→ **Exercise aim**
Restate verbatim the span of lines below between the line with "Given: Click the zoom out magnifier" and the line with "Task: Click the ID column header", including those two lines, and only that span.

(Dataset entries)
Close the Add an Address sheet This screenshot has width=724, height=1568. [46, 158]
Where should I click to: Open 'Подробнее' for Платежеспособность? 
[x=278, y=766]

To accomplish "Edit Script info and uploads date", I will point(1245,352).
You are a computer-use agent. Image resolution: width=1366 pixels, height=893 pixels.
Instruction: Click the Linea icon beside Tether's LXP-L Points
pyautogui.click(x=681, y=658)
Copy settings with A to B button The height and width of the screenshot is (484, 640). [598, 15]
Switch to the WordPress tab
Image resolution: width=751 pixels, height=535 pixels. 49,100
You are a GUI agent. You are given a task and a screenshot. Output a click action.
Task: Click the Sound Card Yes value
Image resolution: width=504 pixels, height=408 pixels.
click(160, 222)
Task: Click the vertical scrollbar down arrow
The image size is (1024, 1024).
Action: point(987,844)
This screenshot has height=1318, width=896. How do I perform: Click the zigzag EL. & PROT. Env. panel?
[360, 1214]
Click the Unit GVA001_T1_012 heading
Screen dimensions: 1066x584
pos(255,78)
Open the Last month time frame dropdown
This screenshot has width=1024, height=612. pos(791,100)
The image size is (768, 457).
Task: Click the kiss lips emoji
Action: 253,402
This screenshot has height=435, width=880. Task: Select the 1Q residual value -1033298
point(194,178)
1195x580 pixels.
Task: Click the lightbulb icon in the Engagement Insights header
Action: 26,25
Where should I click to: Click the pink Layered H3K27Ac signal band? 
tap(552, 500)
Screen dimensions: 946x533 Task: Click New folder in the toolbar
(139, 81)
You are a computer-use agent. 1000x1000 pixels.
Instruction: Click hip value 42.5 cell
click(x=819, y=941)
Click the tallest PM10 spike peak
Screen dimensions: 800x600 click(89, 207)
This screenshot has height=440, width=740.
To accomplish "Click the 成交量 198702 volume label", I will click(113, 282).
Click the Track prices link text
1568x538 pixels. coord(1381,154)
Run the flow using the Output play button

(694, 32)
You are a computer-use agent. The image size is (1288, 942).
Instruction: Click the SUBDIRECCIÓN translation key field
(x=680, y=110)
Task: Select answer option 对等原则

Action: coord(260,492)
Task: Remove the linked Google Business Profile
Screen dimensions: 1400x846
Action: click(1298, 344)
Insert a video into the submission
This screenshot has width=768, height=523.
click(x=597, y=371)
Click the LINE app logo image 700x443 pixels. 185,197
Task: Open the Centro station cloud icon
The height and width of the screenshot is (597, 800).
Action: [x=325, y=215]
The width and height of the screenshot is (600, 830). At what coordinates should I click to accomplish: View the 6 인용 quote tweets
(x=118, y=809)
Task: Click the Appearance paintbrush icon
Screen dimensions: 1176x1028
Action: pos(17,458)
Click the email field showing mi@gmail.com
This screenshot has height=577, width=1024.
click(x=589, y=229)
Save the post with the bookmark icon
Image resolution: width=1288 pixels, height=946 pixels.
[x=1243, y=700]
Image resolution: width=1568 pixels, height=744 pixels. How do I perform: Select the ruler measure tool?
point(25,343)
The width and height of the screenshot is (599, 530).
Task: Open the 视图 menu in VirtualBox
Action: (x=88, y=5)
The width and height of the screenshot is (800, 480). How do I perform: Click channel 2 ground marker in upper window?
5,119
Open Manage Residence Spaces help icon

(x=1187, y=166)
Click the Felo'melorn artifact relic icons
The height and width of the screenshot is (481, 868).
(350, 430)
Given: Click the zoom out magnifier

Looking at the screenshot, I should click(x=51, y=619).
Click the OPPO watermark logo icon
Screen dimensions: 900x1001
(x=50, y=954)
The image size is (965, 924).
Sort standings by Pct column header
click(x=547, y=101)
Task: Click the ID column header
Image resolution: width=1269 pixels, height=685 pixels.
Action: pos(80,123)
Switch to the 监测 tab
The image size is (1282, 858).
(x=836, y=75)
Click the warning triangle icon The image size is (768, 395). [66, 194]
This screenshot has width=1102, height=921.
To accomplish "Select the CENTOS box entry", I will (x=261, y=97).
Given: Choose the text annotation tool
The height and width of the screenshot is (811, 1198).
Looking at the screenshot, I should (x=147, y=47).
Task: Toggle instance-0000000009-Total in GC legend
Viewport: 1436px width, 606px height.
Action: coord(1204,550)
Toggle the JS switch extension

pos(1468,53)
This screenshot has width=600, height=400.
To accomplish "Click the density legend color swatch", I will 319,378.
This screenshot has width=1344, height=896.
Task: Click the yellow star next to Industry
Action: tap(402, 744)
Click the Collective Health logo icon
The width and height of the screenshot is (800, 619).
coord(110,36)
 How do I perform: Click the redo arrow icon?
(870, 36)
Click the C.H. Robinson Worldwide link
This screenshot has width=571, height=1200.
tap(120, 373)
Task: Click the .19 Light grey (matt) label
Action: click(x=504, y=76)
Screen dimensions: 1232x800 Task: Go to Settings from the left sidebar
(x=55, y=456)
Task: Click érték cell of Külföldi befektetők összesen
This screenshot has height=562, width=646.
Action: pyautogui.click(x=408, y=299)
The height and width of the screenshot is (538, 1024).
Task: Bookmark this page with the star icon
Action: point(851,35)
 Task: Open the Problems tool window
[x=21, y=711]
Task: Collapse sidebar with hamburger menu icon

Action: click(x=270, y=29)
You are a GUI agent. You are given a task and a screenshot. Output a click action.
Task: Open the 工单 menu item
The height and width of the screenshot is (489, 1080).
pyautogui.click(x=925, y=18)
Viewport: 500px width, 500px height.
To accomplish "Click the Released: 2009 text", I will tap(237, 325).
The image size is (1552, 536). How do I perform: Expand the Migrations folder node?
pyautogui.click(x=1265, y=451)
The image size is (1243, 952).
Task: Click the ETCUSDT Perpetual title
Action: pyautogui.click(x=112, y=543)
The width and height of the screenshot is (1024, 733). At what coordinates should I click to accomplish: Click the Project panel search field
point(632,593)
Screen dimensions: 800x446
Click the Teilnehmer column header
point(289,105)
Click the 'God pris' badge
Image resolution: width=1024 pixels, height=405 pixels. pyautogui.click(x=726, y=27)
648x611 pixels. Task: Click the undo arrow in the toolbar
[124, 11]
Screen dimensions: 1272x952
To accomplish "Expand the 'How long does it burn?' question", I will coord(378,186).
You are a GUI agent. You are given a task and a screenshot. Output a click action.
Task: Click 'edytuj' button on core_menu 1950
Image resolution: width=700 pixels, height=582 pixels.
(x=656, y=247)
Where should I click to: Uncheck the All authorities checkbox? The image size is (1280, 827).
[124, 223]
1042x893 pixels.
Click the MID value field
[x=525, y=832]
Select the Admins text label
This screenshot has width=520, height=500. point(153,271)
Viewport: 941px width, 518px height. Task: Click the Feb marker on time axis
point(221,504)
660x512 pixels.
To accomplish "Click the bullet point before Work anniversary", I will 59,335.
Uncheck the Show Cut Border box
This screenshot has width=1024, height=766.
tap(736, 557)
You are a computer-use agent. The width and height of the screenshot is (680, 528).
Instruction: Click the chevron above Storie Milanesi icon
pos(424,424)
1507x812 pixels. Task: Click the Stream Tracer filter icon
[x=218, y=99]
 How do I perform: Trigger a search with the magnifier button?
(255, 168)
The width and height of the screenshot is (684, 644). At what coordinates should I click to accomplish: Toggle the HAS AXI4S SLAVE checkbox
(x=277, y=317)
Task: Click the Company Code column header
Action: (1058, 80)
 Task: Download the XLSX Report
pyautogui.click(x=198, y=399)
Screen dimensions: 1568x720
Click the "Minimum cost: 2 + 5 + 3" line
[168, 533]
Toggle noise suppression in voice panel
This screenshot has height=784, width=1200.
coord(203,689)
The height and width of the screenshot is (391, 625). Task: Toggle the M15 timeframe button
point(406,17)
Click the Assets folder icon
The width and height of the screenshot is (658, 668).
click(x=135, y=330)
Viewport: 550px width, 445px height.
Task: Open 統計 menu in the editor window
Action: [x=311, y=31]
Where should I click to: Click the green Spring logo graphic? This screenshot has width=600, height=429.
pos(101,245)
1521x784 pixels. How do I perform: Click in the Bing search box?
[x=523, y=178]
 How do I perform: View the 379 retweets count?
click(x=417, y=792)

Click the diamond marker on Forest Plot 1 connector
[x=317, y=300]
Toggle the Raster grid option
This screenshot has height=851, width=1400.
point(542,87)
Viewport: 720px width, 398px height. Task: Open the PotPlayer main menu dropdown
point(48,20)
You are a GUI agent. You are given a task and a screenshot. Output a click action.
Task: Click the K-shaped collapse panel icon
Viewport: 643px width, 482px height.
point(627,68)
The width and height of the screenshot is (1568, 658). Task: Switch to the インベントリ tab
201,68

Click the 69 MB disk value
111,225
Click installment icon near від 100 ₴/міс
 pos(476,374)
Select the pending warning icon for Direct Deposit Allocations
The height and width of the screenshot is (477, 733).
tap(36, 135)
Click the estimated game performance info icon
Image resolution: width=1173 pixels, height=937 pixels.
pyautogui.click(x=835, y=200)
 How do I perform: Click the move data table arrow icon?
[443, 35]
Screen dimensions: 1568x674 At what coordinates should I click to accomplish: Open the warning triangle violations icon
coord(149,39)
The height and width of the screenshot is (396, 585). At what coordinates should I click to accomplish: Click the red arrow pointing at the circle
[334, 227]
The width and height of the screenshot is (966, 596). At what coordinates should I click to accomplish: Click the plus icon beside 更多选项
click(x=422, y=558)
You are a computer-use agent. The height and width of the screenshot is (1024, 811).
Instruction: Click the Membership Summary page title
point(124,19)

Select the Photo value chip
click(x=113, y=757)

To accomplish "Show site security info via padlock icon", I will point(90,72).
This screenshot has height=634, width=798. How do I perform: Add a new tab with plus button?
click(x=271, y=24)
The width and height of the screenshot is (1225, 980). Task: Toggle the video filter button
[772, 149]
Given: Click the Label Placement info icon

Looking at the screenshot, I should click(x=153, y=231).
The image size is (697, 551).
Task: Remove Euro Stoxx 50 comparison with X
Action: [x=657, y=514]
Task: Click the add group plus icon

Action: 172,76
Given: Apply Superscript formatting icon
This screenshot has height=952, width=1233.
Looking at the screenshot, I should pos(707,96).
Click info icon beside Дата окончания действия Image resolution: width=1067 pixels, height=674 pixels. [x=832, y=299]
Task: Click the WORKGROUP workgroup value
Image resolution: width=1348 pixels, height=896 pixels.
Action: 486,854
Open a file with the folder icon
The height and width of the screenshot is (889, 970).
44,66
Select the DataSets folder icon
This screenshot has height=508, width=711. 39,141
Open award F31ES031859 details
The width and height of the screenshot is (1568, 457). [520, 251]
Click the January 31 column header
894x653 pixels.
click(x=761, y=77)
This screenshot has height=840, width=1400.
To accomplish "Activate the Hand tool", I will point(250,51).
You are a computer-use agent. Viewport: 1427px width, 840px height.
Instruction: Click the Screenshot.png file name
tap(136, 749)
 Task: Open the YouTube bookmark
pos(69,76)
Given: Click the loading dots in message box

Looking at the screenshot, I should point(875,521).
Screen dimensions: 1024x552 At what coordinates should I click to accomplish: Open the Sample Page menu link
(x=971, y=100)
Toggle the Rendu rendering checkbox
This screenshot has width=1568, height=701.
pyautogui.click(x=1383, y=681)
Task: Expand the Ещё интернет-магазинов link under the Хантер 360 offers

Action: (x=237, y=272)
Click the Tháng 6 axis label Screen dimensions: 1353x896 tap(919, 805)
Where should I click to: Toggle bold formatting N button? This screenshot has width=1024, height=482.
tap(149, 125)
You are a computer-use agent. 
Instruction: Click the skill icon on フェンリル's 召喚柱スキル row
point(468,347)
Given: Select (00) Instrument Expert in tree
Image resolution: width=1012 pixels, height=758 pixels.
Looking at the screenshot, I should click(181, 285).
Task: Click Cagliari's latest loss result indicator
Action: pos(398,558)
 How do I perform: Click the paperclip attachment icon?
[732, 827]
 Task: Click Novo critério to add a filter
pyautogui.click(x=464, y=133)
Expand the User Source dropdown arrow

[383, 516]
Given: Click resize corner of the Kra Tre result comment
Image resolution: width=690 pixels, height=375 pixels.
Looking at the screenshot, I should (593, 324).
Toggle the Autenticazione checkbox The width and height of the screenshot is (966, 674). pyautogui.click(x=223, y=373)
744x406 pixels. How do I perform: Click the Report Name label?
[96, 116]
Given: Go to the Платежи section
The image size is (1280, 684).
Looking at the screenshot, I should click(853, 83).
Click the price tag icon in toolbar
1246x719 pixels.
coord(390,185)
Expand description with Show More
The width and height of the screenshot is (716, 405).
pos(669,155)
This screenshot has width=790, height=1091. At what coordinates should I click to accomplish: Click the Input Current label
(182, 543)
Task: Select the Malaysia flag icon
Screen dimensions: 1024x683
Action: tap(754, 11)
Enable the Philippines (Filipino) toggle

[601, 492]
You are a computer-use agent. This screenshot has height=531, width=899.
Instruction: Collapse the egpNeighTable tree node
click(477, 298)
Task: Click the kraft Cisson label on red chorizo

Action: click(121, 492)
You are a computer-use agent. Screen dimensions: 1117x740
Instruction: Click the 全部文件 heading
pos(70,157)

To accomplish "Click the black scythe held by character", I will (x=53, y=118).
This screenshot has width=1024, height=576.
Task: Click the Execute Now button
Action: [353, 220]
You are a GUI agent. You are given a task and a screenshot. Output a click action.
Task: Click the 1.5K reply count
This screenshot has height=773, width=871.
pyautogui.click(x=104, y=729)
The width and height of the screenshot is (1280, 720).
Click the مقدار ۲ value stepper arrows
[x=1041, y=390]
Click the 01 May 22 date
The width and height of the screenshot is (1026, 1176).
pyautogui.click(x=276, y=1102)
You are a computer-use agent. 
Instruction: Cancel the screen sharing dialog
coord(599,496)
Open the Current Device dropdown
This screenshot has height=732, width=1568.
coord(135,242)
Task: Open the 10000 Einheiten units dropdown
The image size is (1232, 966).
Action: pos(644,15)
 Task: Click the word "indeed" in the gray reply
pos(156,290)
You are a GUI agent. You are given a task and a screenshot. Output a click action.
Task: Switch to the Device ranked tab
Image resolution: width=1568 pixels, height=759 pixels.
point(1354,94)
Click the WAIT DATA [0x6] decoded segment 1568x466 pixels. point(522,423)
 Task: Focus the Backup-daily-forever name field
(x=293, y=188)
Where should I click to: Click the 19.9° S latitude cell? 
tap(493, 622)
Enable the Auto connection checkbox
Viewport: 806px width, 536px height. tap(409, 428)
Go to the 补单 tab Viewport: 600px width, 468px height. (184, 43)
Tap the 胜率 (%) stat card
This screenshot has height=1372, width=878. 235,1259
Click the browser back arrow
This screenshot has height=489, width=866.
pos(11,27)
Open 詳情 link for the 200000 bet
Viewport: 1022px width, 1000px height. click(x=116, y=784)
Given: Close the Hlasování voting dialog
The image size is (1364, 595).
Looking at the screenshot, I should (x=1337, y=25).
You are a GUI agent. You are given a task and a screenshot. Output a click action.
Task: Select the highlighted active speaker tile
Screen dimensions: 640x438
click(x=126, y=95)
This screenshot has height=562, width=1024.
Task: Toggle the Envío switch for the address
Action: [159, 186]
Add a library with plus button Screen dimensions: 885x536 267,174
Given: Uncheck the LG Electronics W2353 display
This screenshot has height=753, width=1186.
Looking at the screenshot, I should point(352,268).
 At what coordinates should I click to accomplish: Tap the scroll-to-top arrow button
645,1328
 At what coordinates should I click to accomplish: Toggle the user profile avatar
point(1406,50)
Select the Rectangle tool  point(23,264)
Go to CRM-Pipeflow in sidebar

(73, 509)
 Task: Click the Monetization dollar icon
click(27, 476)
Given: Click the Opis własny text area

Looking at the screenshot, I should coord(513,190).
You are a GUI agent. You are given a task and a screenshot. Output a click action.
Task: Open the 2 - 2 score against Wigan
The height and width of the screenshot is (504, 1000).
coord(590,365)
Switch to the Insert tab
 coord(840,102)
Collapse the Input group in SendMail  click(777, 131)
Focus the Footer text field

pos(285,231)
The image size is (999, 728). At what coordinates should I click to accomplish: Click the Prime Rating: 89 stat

→ **Reply to the task**
Given: Click the zoom out magnifier

Looking at the screenshot, I should click(x=51, y=619).
Click the OPPO watermark logo icon
Screen dimensions: 900x1001
(x=50, y=954)
The image size is (965, 924).
Sort standings by Pct column header
click(x=547, y=101)
Task: Click the ID column header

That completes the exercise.